Opponents of citizens initiative to boost oil taxes have formed a bipartisan coalition

pipeline
The Trans-Alaska Pipeline runs alongside the Dalton Highway near the Toolik Field Station on June 9, 2017, in the North Slope Borough. (Photo by Rashah McChesney/Alaska’s Energy Desk)

A bipartisan group has formed to fight a citizens initiative that, if passed, would boost taxes on some of Alaska’s North Slope oil fields.

The group, OneAlaska, does not appear to include any oil industry leaders. But several of its members work for companies or organizations with ties to the industry, and its sole financial supporter, so far, is the Alaska Oil and Gas Association, the industry’s leading trade group in the state.

OneAlaska is chaired by Chantal Walsh, a Democrat who’s a former director of the state’s Division of Oil and Gas. Its co-chairs include former state Rep. Jason Grenn, an independent, and Republican Nicholas Begich III, a nephew of Democratic former U.S. Sen. Mark Begich.

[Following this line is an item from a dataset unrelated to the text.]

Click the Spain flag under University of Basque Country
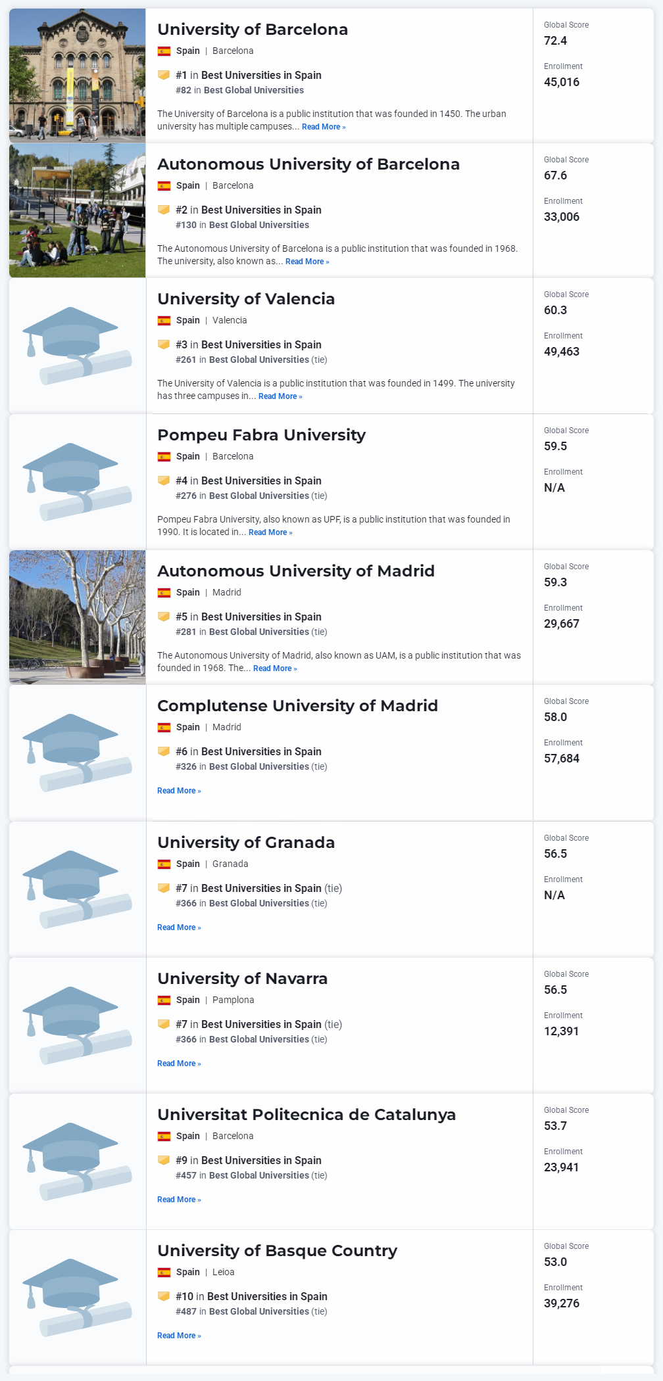663x1381 pixels. click(x=164, y=1273)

“The ballot measure is a mistake and should be rejected by voters,” Grenn said in a prepared statement announcing the group’s formation. “It contains provisions that would jeopardize new development and make it harder for companies to invest here.”

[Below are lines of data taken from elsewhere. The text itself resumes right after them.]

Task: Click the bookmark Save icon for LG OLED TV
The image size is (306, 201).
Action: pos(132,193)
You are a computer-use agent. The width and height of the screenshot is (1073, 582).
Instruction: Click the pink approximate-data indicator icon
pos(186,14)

Other co-chairs include Crawford Patkotak, the chair of the Alaska Native corporation Arctic Slope Regional Corp., former state forester John Sturgeon and Bill Popp, head of the Anchorage Economic Development Corp.

Popp, in a phone interview Thursday, said both he and his organization believe that the oil tax initiative is “complex legislation that should not be done at the ballot box.”